Ему не могла не послышаться полнейшая искренность в этом возгласе, приглушённом и страстном, и особенно в том, как тяжело вздохнул незнакомец, сокрушённо тряся головой, должно быть не отыскивая подходящего слова, чтобы выразить без возможности кривотолка всю свою мысль.
Он поднял глаза и с грустью спросил:
— Как же вы хотите, чтобы в груди того, который услышал высокие минуты жизни небесной, любовь, не зародилось желание взглянуть на ту землю, где проходили стопы Того, Кто первый сказал слово любви человекам, откуда истекла она в мир?

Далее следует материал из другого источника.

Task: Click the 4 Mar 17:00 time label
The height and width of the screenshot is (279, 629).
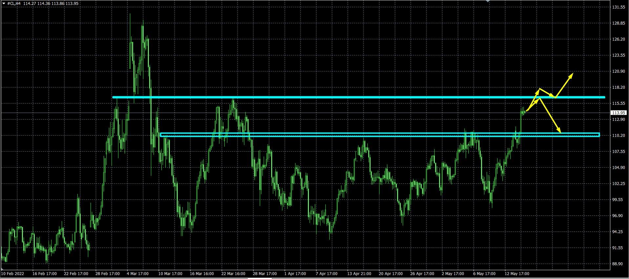Action: tap(138, 273)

Незнакомец расширил глаза, пригибаясь к столу, глядя на него как-то боком, скоро-скоро, но, видимо, машинально перебирая пальцами, испуганно говоря:
— Мы понимаем, это желание взглянуть давно в нашей душе... вы это выразили... это и наши слова...

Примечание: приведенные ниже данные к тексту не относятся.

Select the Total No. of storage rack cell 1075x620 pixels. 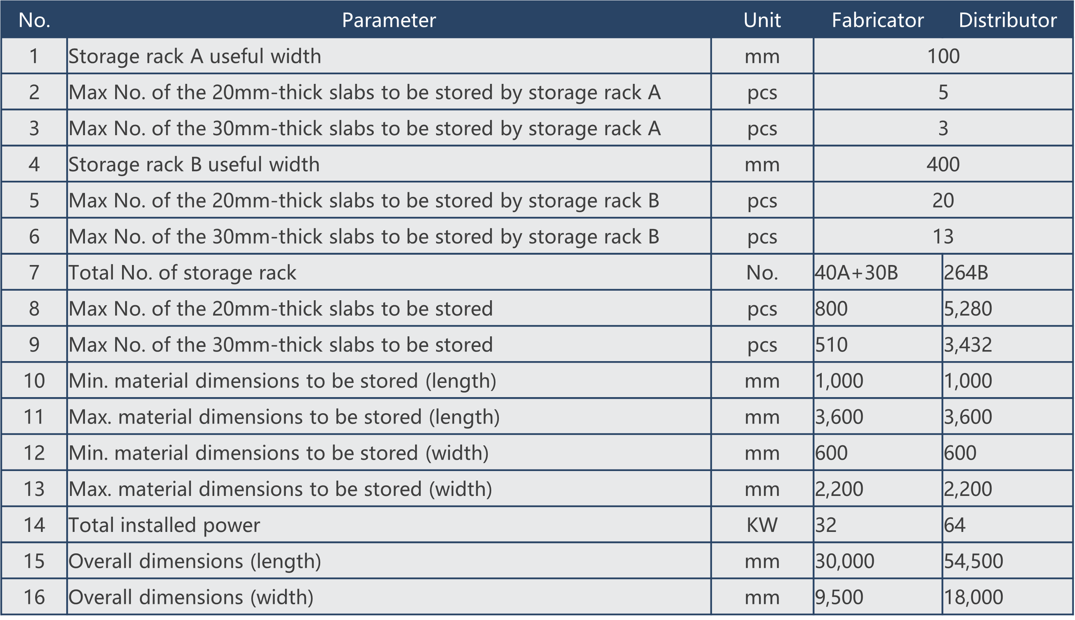389,273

Он расслышал искренность в этом испуге, и раздражение его отступило. Он с той же грустью, однако пробуя ободряюще улыбнуться, спросил:
— Так вы не находите в этом желании ханжества или безумия?
Незнакомец припрыгнул, прихлопнул толстой ладонью по крышке стола:
— Помилуйте, да это, может быть, в наше-то время самая разумная-преразумная мысль!
У него совсем отлегло, и он улыбнулся пошире:
— Даже если бы в этой мысли не заключалось никакой обширной цели, никакого подвига во имя любви к нашим ближним, никакого предприятия во имя Христа, разве вся жизнь моя не стоит благодарности, разве небесные минуты тех радостей, которые слышу я, не вызывают благодарности, разве прекрасная жизнь тех прекрасных душ, с которыми встретилась душа моя, не вызывает благодарности? Разве любовь, обнявшая мою душу и возрастающая в ней более и более день ото дня, не стоит благодарности? Разве в сих торжественных небесных минутах не присутствует Христос? Разве в этом высоком союзе душ не присутствует Христос? Разве эта любовь уже не есть сам Христос? Разве в любви, сколько-нибудь отдалившейся от чувственной любви, уже не замечается мелькнувший край божественной одежды Христа? И это высокое стремление, которое направляет одну к другой прекрасные души, влюблённые в одни свои божественные качества, а не в земные, не есть ли уже стремление ко Христу? «Где вас двое, там есть Церковь Моя». Или никто не слышит уже этих божественных слов? Только любовь, рождённая землёй и привязанная к земле, только чувственная любовь, привязанная к образам человека, к лицу, к видимому, стоящему перед нами человеку, только та любовь не зрит Христа. Зато она временна, подвержена страшным несчастьям и утратам. И да молится вечно человек, чтобы спасли его небесные силы от этой ложной, превратной любви! Но вечна любовь, возникшая между душами. Тут нет утраты, нет разлуки, нет несчастий, нет смерти. Прекрасный образ, встреченный на земле, тут утверждается вечно. Всё, что на земле умирает, живёт вечно в этой любви, ею же воскрешается в ней же, в этой любви, и она бесконечна, как бесконечно небесное блаженство. Как же не желать приникнуть к истоку этой любви, которую возвестил нам Христос?